Thought Leadership

Texas Tax Talk: Sales Tax Sourcing and Court Access Issues

Client Updates

Law360 recently published an article by Baker Botts Partners Matt Larsen and Renn Neilson, and Associate Ali Foyt.

With the Texas Legislature in full swing, taxpayers have a lot to keep their eye on.

In this issue of Texas Tax Talk, we focus on two consequential tax policy developments from this legislative session: (1) potential legislative intervention responsive to a controversial local sales tax sourcing rule adopted by the Texas Comptroller of Public Accounts, and (2) how changes to state administrative appeal procedures will modify taxpayers' options in appealing a comptroller assessment.

A version of this piece can be read in Law360, here.

Legislative Responses to Comptroller's Controversial Local Sales Tax Sourcing Regulation

Comptroller's Rule Change

Texas taxpayers should brace for disruptions to local sales tax sourcing under a revision to the Comptroller's Rule 3.334.1

The comptroller's amendment proposes to change sales tax sourcing rules for orders that are not "received by sales personnel" — i.e., internet orders.

This amendment, set to take effect Oct. 1, if the Legislature does not act to override it, could threaten common tax incentive agreements with localities, would require many taxpayers to change their local tax collection and payment systems, and is expected to significantly alter the local sales tax revenue stream of cities, counties and other municipal jurisdictions across the state.

“Place of Business” Designation for Local Sourcing

Subject to a few exceptions, sale transactions in Texas are sourced to the local jurisdiction in which a seller's “place of business” is located.2 As such, sales by vendors with a qualifying Texas place of business are sourced at the origin of the sale, rather than at the destination.

In contrast, sales made by out-of-state vendors or other vendors with no qualifying place of business in the state are generally sourced to the destination: the place where the order was shipped or delivered.3

This means the city of the buyer collects sales tax on the transaction if the seller is from out-of-state or has no qualifying place of business in Texas. But the city of the seller collects sales tax if the seller has an established place of business in the local jurisdiction from which the order was received or fulfilled.

Numerous local economic development packages — drafted to incentivize the creation of jobs and new investment across the state — have been structured around these local sales tax sourcing rules for Texas businesses. For example, agreements authorized under Chapters 380 and 381 of the Local Government Code allow a city or county to offer local sales tax rebates in negotiations with businesses looking to build or relocate in Texas.
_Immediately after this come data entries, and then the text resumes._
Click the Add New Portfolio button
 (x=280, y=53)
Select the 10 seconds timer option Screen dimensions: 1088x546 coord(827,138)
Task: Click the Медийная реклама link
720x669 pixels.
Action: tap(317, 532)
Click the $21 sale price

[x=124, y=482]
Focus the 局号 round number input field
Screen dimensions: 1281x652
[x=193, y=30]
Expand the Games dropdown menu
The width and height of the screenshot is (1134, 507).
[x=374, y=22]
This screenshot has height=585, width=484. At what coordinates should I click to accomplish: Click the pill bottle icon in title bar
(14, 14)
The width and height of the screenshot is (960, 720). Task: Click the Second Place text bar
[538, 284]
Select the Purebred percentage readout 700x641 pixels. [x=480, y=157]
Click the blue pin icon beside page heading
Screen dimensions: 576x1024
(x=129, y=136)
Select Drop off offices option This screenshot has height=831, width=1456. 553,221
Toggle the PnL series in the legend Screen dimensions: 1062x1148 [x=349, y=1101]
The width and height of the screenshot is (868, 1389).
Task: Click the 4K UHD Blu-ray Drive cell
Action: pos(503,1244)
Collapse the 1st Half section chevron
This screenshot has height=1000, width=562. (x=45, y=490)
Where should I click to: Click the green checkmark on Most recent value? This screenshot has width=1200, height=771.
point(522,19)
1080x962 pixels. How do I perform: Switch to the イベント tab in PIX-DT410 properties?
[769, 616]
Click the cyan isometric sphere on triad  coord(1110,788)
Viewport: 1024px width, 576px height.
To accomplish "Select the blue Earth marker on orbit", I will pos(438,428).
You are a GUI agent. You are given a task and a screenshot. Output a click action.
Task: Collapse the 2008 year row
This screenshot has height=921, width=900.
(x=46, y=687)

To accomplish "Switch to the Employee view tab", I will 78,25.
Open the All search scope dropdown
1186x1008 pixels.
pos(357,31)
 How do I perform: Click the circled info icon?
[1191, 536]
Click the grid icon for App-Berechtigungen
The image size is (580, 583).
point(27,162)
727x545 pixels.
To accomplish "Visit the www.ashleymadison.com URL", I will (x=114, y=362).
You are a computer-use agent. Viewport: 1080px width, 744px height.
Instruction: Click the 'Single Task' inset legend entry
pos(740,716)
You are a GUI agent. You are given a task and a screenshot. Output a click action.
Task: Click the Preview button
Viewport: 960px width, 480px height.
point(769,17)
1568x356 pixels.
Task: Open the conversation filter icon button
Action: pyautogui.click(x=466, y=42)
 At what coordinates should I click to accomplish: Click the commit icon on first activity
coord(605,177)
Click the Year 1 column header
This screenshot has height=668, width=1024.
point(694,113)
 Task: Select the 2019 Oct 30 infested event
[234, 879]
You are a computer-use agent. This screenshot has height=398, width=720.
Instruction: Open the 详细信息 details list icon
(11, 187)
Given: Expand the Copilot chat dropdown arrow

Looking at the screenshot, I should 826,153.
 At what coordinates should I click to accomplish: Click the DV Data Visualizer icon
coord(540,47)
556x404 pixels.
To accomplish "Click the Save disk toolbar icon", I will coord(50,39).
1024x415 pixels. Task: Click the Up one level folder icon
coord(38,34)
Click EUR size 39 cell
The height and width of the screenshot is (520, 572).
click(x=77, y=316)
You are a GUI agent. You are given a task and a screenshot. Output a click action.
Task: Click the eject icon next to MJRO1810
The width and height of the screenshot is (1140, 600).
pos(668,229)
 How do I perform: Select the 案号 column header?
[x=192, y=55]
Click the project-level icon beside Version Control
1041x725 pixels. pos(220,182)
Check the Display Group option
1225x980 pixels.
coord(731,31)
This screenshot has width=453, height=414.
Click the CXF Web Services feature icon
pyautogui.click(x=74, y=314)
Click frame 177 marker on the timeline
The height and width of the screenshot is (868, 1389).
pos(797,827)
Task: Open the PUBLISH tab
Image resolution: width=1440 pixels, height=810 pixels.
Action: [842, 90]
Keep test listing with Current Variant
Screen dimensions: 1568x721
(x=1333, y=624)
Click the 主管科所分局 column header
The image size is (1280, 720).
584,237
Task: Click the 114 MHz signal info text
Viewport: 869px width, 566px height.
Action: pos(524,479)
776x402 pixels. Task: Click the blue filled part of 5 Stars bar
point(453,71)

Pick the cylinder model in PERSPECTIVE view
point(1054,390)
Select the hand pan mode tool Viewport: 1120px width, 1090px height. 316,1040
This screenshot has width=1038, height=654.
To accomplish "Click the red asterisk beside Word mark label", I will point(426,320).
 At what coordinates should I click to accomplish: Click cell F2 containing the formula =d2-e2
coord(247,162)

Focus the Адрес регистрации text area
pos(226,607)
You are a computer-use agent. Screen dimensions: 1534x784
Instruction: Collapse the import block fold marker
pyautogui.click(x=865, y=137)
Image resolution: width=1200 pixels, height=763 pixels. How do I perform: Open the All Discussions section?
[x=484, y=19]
Pursuant to these local economic development arrangements, a municipality may offer a temporary sales tax rebate in negotiations to incentivize a company to establish a place of business in the jurisdiction. In exchange, companies agree to make certain capital investments and to offer jobs. The newly-established place of business itself also generates additional local sales tax revenue for the municipality.

Sourcing Rule 3.334, effective October 1, 2021

Amendments to Rule 3.334 eliminate the place of business designation for certain Texas businesses, and thereby disrupt long-established business practices and resulting local sales tax revenue streams.

A “place of business,” for purposes of the sourcing rules, is defined by Rule 3.334 as a location where a seller “receives” — or after Oct. 1 under the comptroller's amendment, where “sales personnel of the seller receive” — three or more orders for taxable items during a calendar year.4 Under the new rule, orders placed through an online portal or software application will not qualify as received at a place of business of the seller.5

Accordingly, a seller cannot create a place of business for local sales tax sourcing purposes if the only orders received by that location are internet orders, although the location could still qualify as a place of business under the new rule if it receives at least three other orders at that location via other mediums — e.g., phone, mail or walk-in orders.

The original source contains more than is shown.